M. et Mme [S] soutiennent que leur action ne vise pas à voir condamner le vendeur au paiement d'une quelconque somme de sorte qu'ils n'avaient pas à déclarer leur créance au passif de la procédure collective et qu'ils sont donc recevables.

Pour solliciter l'annulation du contrat de vente, ils font valoir que le bon de commande ne respecte pas les dispositions impératives du code de la consommation en ce qu'il ne décrit pas l'objet de la vente. Ils font remarquer que huit types d'installation étaient proposées au client et qu'il suffisait au démarcheur de cocher le type d'installation choisi et qu'aucune installation n'a été sélectionnée parmi les huit. Il sollicite que soit constaté que le bon de commande produit par la banque a opportunément été complété par rapport à l'original du contrat versé au dossier en ce qu'une case est cochée, ce qui n'est pas le cas de l'original. Ils souhaitent que soit écartée la pièce n° 1 communiquée par la banque, en ce qu'il s'agit d'un faux.

Ils font observer que le bon de commande doit être annulé en ce qu'il ne précise pas la marque, le modèle et les références des panneaux, leur nombre, la puissance globale et unitaire des panneaux, la marque, le modèle, les références de l'onduleur, le délai de livraison, les modalités de pose des panneaux (impact visuel, orientation des panneaux, inclinaison) le délai de mise en service et le coût total de l'emprunt ainsi que le détail du coût de l'installation. Ils indiquent que des dispositions relatives aux garanties du matériel sont contradictoires et floues et que les clauses du contrat ne respectent pas le principe général de clarté et de lisibilité avec des caractères de trois millimètres.

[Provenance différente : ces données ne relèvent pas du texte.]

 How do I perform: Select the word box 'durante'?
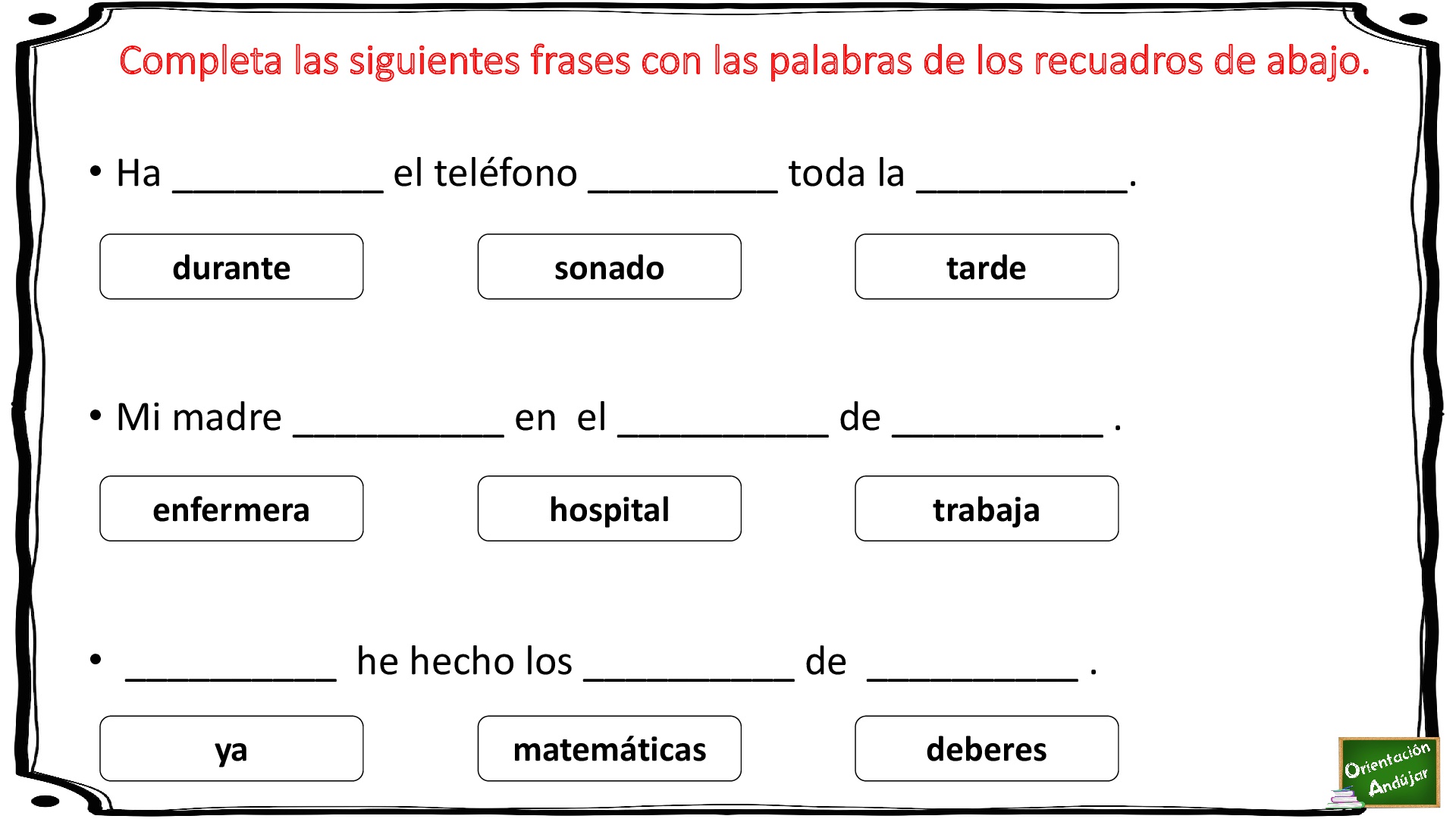[231, 267]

Ils invoquent, au visa des articles 1109 et 1116 du code civil, une nullité du contrat pour vice du consentement. Ils exposent que si la réticence dolosive émane de la société Groupe solaire de France, à travers son démarcheur, la société a participé au dol. Ils font valoir que plusieurs informations ne leurs ont pas été transmises et que le vendeur a fait état de partenariats mensongers avec EDF et d'une présentation faussée sur la rentabilité de l'installation. Ils invoquent également des agissements dolosifs quant à la présentation de l'ensemble contractuel en simple candidature sans engagement.

Ils estiment que leur comportement ne peut caractériser ni une confirmation des contrats ni une régularisation expresse des actes. Ils précisent qu'ils n'ont pas accepté de renoncer à invoquer les irrégularités du contrat en l'exécutant.

Ils imputent une faute à la banque dans la libération des fonds avant l'achèvement de l'installation, alors que l'étude sur la faisabilité de l'installation, et la vérification de la mise en 'uvre du projet, le raccordement au réseau n'ont jamais été effectués.

Ils invoquent une faute dans l'octroi d'un crédit sur la base d'un contrat principal nul. Ils soutiennent que la société banque Solfea, en tant que professionnelle, aurait pu constater que le bon de commande présentait des irrégularités et les alerter sur cette situation et les avertir qu'ils s'engageaient dans un contrat qui pouvait leur être préjudiciable. Ils relèvent qu'au regard de l'indivisibilité du contrat, la banque aurait dû procéder aux vérifications nécessaires auprès du vendeur. Ils estiment que la banque ne peut se prévaloir de l'attestation de livraison pour s'exempter de sa responsabilité. Ils précisent que la société Solfea a accepté de financer des installations réalisées sans accord municipal alors qu'il s'agit d'une condition suspensive du contrat.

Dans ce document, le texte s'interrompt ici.